This page describes how to provide your audio recordings to the inference script and explains how filenames and file formats can influence the process and results.

Input Methods: File List or Folder Scan

You can provide audio files to the inference script (runs/augment/inference.py) in two flexible ways:

  1. --input_files_list <path/to/list.txt>: Provide a plain text file where each line contains the absolute path to an audio file you want to process.
    • The files listed can be located anywhere on your system; they don't need to share a common directory structure.
/path/to/my/recordings/region_A/site_01/2022/REC001_20220701_100000.flac
/path/to/other/recordings/location_X/2023/AUDIOMOTH_20230515_083000.wav
/another/drive/misc_audio/test_clip.flac
...
  1. --input_folder <path/to/folder>: Provide the path to a directory. The script will recursively search this directory and all its subdirectories for audio files to process.
    • Officially supported and tested formats are WAV (.wav) and FLAC (.flac).
    • While the script might attempt to load other formats (like MP3, OGG, AIFF) due to underlying libraries, using WAV or FLAC is strongly recommended for reliable results.
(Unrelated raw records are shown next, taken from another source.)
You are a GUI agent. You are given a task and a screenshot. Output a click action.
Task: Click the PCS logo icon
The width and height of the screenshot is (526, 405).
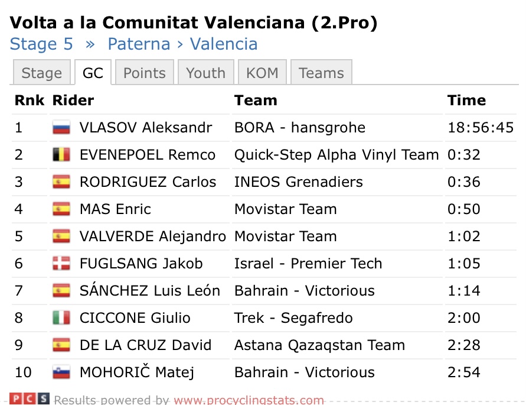coord(30,399)
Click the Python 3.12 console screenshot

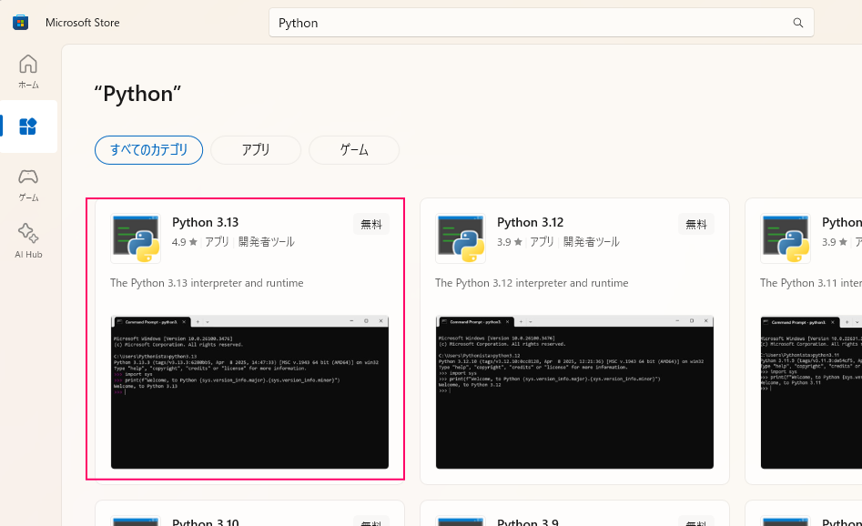pyautogui.click(x=574, y=392)
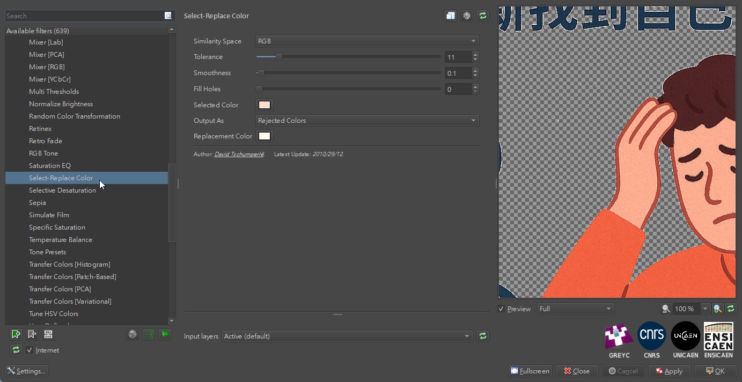Uncheck the Internet checkbox
Viewport: 742px width, 382px height.
30,350
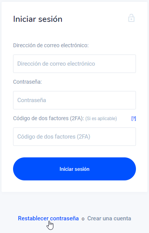Choose password reset below the login card

pyautogui.click(x=48, y=218)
How Output Structure Mirrors Input

Although the script doesn't require a specific input folder structure, it intelligently organizes the output files to correspond to your input organization.

  1. Determine Input Root: The script identifies a common base directory (the "root") from all the processed input file paths.
  2. Calculate Relative Path: For each input file, it determines its path relative to that common root.
  3. Create Mirrored Output: It saves the resulting prediction CSV under the directory specified by --output_folder, recreating the relative path structure from the input root.

Example:

If --output_folder is /data/edansa_outputs:

  • Using --input_files_list with:

    • /mnt/recordings/anwr/site_A/2022/REC01_20220601_000000.flac
    • /mnt/recordings/dalton/site_X/2023/AM05_20230810_060000.flac

    The common root is likely /mnt/recordings/. Outputs appear as:

    • /data/edansa_outputs/anwr/site_A/2022/REC01_20220601_000000.csv
    • /data/edansa_outputs/dalton/site_X/2023/AM05_20230810_060000.csv
  • Using --input_folder /mnt/recordings (where the above files reside in subdirs) yields the same output structure.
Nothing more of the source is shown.